§ TASK REQUIREMENTS: From the material below, pull out each line that contains the word "value".

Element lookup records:
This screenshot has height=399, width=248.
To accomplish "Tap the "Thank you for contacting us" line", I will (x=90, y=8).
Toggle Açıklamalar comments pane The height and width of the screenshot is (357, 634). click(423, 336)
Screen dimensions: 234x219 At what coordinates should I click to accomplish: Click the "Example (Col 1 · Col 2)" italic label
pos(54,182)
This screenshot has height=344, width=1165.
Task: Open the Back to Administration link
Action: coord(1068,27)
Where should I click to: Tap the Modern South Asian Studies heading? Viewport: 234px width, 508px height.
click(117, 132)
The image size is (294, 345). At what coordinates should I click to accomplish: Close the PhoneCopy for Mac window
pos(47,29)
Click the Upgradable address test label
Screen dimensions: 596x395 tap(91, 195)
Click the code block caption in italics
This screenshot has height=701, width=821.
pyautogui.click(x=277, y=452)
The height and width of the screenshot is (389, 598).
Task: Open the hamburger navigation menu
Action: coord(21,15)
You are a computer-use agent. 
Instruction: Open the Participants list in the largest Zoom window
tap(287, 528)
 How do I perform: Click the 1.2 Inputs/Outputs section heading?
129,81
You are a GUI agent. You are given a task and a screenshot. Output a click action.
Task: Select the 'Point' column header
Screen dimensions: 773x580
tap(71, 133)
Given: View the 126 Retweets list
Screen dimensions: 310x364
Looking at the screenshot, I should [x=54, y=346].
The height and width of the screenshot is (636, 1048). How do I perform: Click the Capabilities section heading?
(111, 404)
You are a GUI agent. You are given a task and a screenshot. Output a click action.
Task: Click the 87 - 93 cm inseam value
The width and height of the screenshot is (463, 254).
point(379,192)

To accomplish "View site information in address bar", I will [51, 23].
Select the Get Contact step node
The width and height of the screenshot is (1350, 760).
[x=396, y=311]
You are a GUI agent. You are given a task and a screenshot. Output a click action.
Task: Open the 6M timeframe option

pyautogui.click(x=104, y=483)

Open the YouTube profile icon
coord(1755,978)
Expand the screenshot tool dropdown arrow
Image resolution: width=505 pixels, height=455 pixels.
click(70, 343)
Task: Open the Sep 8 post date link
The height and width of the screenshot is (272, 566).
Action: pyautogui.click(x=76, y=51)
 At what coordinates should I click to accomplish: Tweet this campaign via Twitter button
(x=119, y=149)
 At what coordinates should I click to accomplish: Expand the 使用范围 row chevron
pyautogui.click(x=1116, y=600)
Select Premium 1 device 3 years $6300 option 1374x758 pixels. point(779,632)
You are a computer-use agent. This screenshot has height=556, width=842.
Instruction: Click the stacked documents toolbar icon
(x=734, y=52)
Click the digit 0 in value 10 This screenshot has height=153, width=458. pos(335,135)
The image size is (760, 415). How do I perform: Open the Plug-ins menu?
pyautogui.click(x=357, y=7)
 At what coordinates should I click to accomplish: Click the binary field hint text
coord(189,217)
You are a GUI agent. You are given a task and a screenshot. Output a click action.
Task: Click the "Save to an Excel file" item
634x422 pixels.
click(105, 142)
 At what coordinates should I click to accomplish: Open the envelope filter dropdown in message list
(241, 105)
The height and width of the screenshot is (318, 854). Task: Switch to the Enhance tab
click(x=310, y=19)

§ WRITTEN REPLY:
Task: Click the 87 - 93 cm inseam value
Click the digit 0 in value 10 This screenshot has height=153, width=458. pos(335,135)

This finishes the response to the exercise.